No pictures belong in the result; set down exactly the lines from the one containing "At what coordinates should I click to accomplish: Expand" through the final line of the listing, and nothing more.
::::::::::
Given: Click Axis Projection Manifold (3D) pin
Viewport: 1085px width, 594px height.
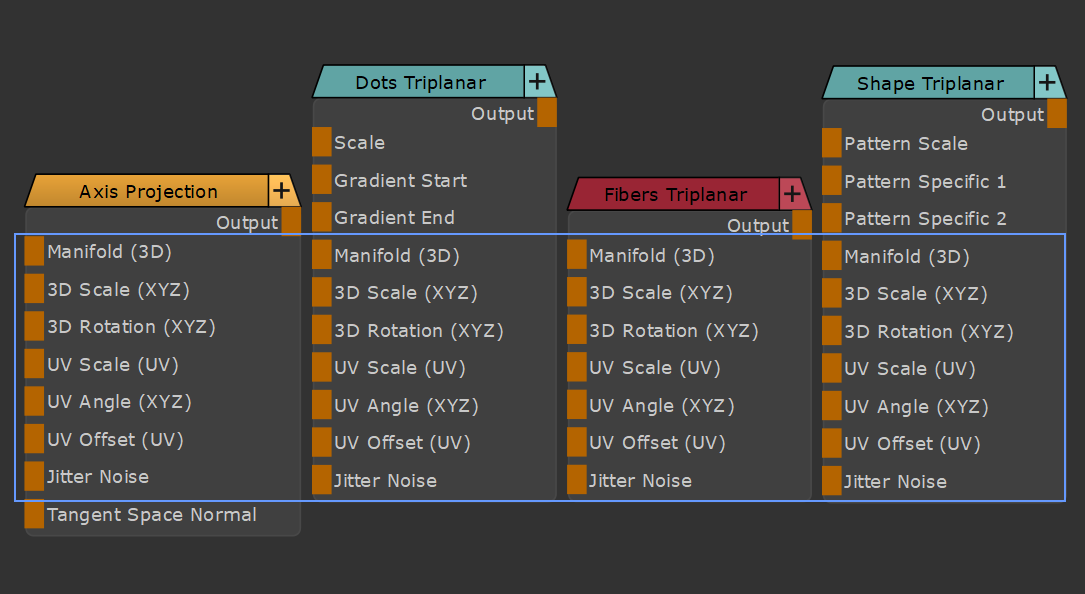Looking at the screenshot, I should click(x=34, y=251).
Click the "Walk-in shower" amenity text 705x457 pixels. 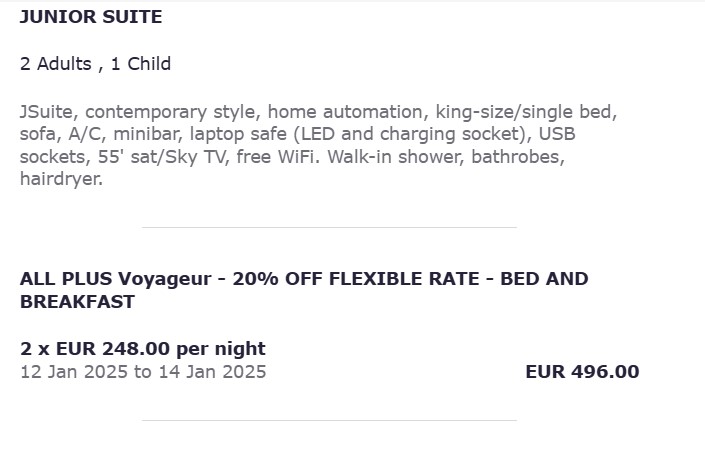[x=378, y=157]
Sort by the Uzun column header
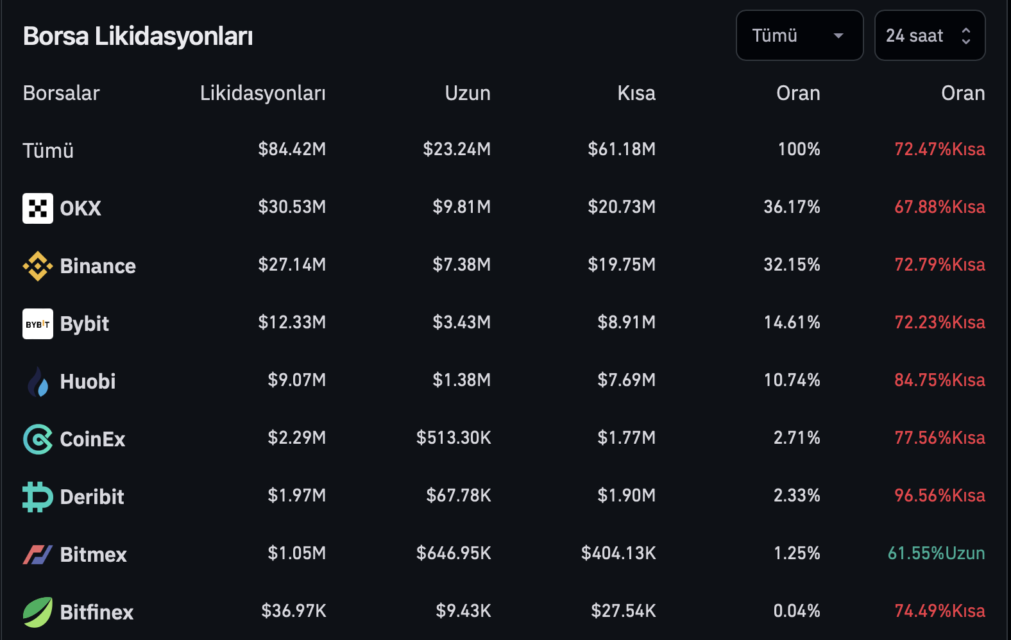 [467, 93]
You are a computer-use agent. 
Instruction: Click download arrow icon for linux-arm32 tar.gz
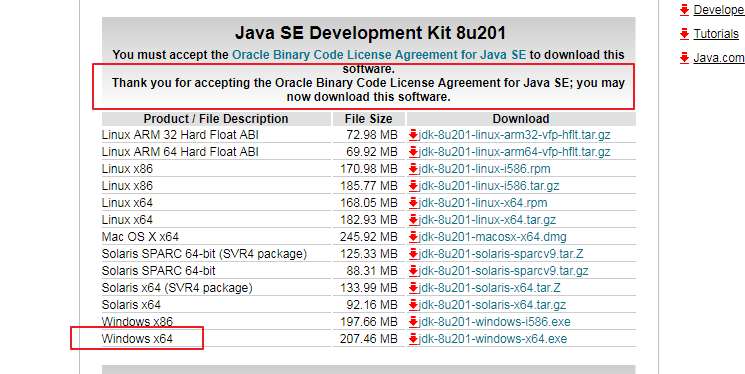pyautogui.click(x=413, y=135)
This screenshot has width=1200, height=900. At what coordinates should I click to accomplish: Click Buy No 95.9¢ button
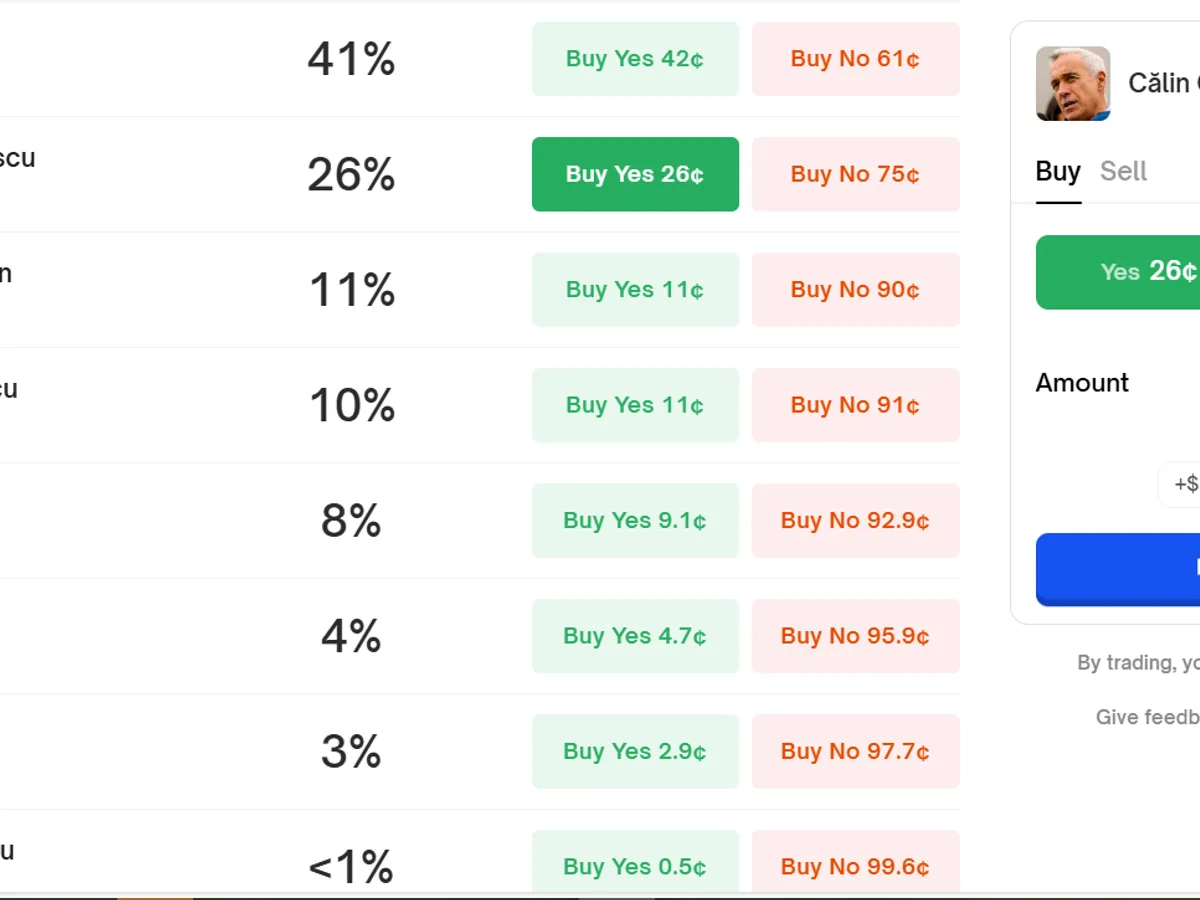[x=855, y=636]
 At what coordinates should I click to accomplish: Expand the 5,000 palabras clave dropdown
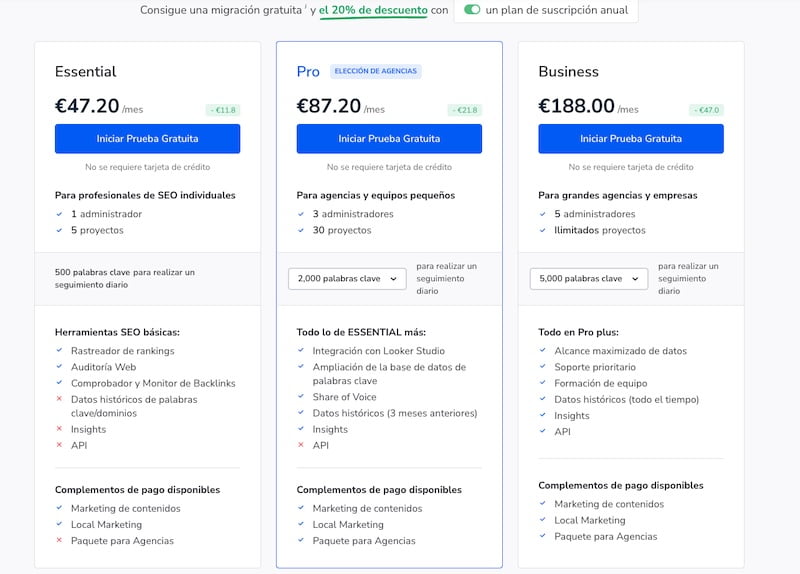[x=588, y=279]
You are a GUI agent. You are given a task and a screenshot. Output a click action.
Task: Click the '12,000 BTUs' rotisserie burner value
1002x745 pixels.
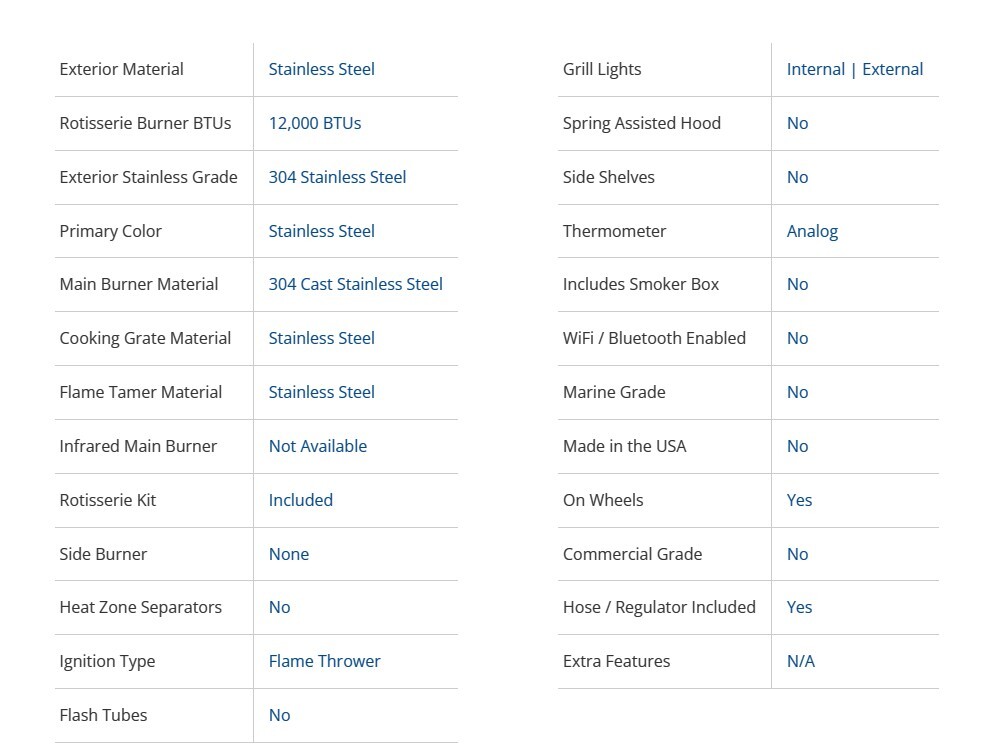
::::::::::
• Output of the exercise:
 At what coordinates should I click to accomplish: Expand the 5,000 palabras clave dropdown
[x=588, y=279]
You are a GUI agent. You are given a task and a screenshot. Output a click action.
Task: Click the '12,000 BTUs' rotisserie burner value
1002x745 pixels.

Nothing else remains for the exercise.